__Material__:
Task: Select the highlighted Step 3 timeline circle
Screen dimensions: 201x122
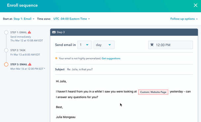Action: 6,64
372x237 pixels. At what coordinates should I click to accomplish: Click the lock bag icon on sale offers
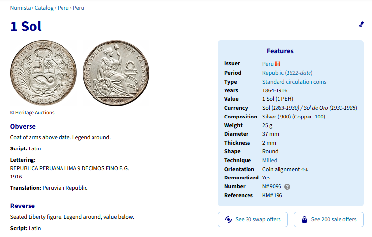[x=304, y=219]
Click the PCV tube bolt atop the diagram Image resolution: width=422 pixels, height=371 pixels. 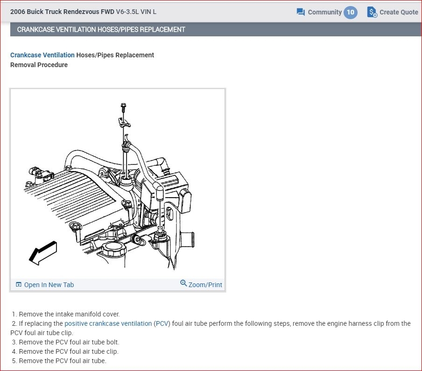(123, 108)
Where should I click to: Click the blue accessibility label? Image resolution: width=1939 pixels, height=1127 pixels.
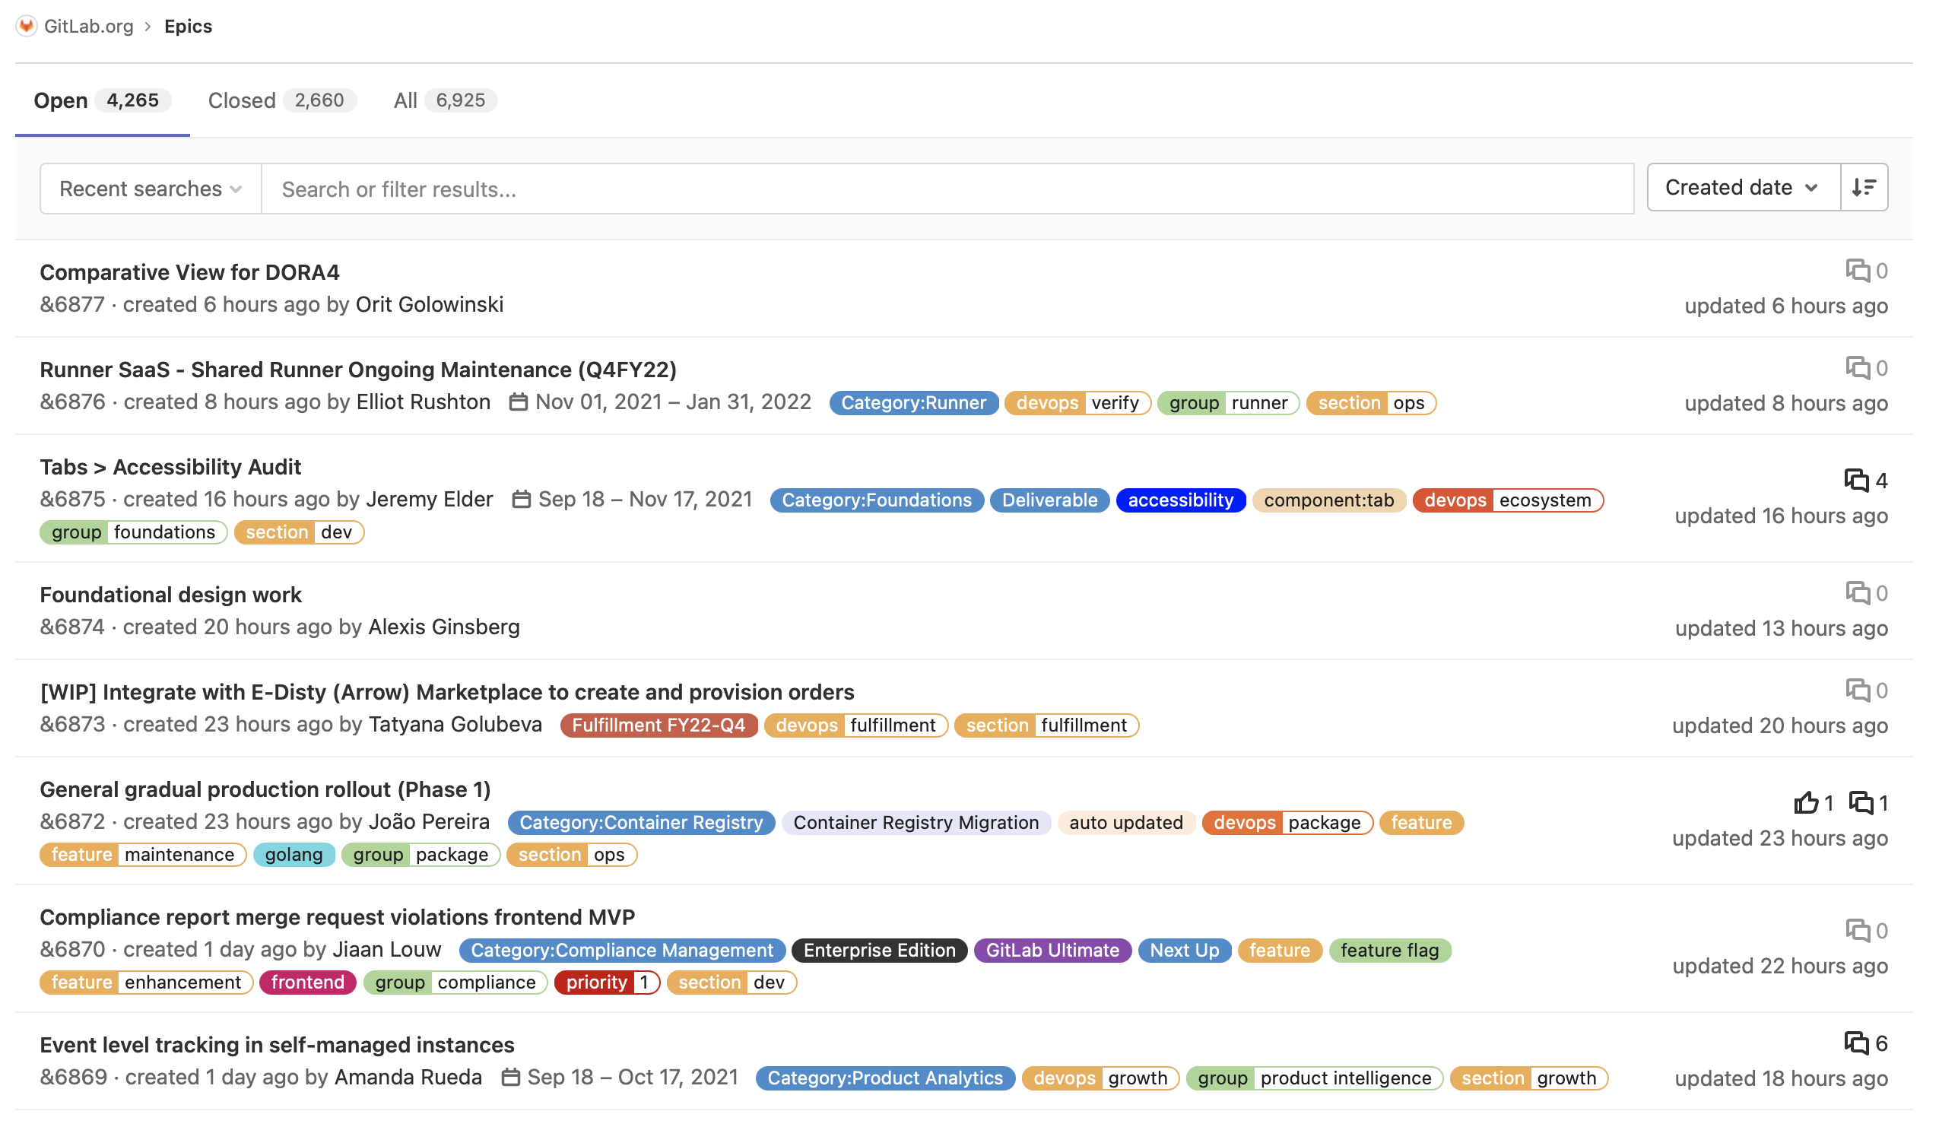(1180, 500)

__Your objective__: Which lines in the listing above contain the word "should"? Gather every one of them, in full.

__Complete output__:
372x237 pixels. At what coordinates should I click to accomplish: Click the lock bag icon on sale offers
Where should I click to: Click the blue accessibility label? Image resolution: width=1939 pixels, height=1127 pixels.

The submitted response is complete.